### Problem to solve:
Go through the entries below and pick out every line with "Show".

[Stored entries]

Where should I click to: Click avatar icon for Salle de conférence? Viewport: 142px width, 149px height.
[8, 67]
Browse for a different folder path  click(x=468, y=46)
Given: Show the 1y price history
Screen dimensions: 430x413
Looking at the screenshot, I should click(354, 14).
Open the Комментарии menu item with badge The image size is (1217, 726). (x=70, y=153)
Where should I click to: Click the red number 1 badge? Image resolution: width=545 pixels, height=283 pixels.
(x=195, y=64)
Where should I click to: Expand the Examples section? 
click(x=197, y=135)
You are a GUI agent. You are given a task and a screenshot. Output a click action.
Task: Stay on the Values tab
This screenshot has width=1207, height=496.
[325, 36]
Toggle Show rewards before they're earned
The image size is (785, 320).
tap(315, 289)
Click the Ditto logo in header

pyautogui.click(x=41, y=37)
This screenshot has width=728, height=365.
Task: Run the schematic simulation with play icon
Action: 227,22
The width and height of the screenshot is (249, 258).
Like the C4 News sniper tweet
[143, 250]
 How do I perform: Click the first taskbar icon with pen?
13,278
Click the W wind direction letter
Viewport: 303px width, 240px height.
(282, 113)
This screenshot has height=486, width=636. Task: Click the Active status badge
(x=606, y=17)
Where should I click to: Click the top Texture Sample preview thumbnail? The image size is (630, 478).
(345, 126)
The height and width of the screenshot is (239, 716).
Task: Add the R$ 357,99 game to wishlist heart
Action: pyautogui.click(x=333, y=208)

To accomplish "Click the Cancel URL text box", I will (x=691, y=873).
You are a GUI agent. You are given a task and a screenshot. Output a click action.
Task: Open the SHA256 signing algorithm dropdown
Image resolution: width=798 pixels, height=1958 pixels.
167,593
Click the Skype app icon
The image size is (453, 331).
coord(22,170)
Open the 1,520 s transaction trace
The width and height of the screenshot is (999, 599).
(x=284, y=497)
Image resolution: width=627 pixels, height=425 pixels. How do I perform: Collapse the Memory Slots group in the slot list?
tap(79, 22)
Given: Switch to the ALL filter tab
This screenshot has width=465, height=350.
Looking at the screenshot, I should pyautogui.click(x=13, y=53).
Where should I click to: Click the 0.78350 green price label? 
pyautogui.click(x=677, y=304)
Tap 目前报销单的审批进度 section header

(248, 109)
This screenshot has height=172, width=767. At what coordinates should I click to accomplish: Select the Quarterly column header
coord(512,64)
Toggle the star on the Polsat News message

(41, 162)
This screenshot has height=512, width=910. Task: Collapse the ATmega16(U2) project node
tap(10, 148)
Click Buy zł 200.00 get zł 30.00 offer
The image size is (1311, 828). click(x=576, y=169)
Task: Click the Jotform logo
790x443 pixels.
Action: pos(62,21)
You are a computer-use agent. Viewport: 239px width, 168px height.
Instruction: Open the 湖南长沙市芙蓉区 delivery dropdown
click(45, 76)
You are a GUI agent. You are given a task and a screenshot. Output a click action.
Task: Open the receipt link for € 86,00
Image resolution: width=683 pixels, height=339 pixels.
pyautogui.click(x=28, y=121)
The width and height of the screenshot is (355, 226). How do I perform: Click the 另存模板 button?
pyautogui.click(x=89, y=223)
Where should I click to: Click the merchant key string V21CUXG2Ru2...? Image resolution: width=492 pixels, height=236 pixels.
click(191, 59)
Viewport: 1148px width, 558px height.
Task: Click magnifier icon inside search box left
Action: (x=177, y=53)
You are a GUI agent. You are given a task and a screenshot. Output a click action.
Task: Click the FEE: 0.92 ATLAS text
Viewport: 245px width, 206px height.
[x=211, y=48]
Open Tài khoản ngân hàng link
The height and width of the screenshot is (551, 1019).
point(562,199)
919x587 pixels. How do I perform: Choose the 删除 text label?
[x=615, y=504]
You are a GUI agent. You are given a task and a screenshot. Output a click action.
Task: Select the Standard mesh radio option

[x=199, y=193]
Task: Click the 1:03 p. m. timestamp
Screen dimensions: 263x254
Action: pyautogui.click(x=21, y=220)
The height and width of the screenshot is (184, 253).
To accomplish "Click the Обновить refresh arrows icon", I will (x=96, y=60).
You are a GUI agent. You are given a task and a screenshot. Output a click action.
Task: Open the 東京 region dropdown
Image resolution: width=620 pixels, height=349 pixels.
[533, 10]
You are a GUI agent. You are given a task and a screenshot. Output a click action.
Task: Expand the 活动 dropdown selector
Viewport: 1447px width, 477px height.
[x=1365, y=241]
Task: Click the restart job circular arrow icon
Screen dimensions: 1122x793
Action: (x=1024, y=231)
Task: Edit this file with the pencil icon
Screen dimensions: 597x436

### Answer for this exercise:
Given: Show the 1y price history
Toggle Show rewards before they're earned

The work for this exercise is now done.